_Directions_.
Exclude the pictures and reproduce exactly the lines that run from the one holding "605x821 pixels. Task: Click" to the end of the entries below.

[Saved data entries]
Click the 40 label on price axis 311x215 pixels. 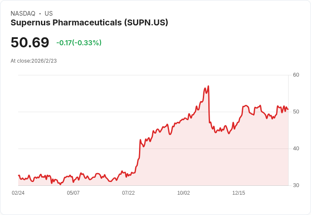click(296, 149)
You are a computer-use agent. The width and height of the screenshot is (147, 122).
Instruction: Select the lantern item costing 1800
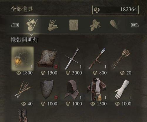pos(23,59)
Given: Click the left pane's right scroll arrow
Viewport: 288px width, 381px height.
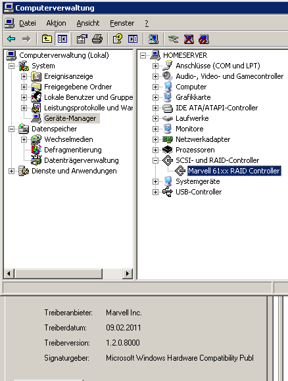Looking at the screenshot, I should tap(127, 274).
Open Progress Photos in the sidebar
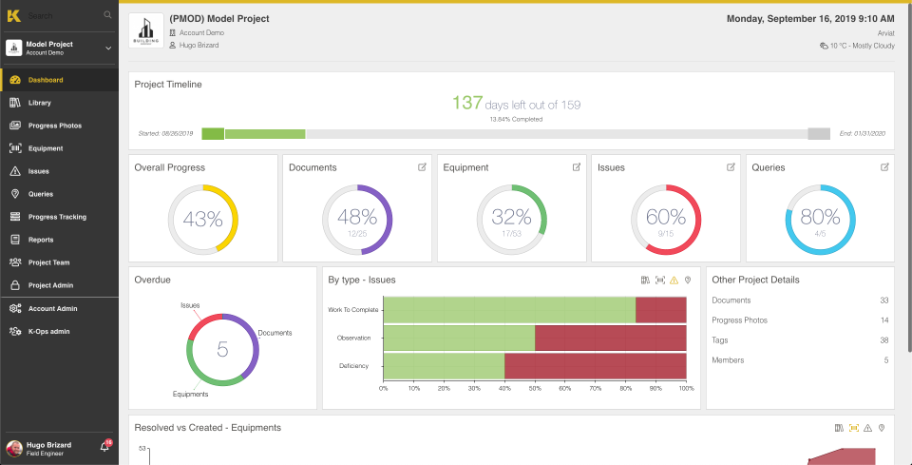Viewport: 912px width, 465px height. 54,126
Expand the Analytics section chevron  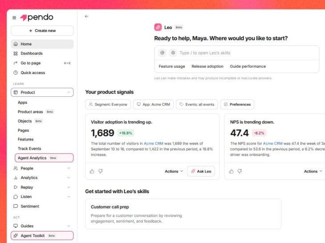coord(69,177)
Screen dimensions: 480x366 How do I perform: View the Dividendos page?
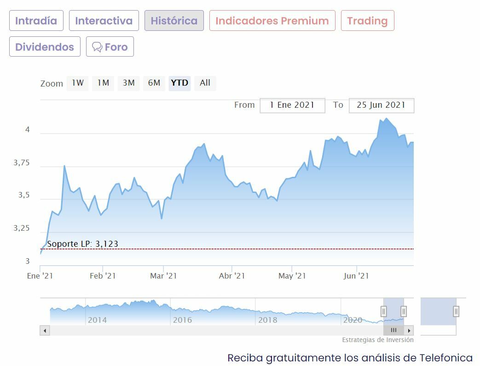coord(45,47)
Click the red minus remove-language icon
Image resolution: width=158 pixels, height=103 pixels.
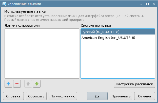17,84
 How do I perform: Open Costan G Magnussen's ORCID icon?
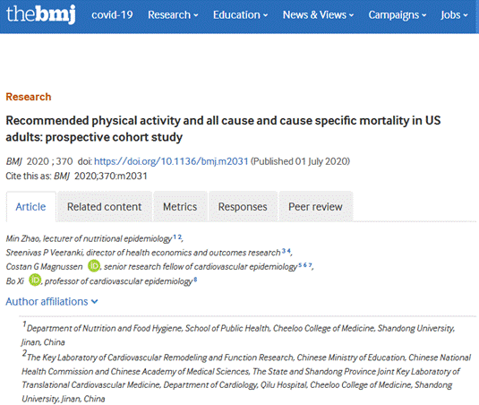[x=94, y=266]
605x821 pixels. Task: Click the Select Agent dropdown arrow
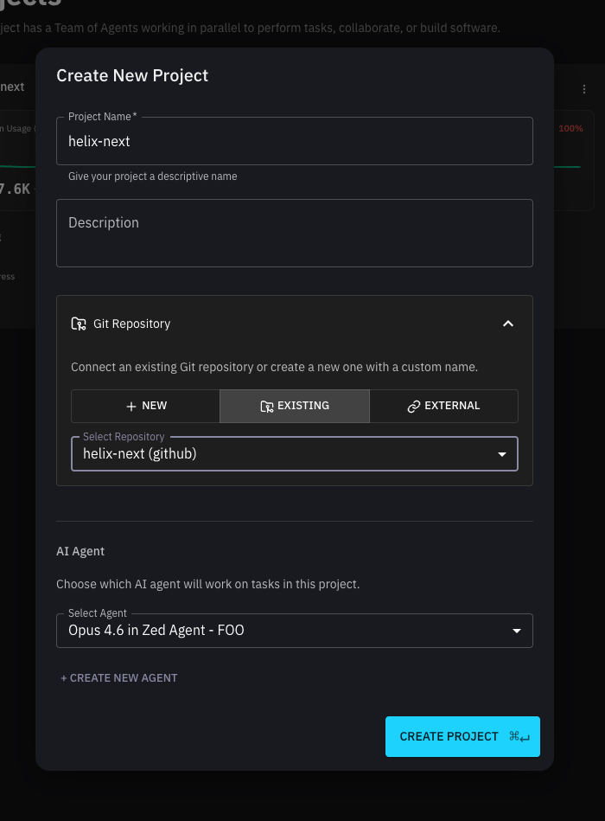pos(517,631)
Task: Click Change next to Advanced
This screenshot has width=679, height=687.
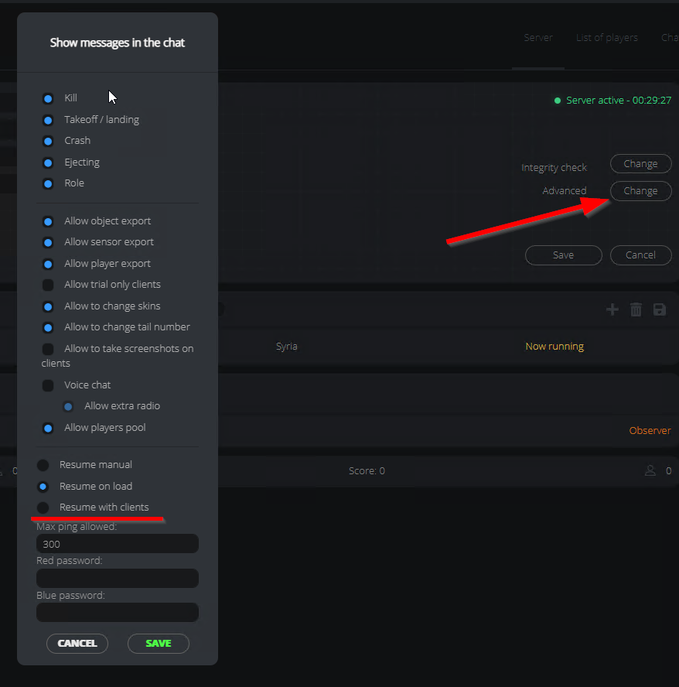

_Response_.
605x821 pixels. Task: Click the Select Agent dropdown arrow
pos(517,631)
Task: Click Change next to Advanced
This screenshot has width=679, height=687.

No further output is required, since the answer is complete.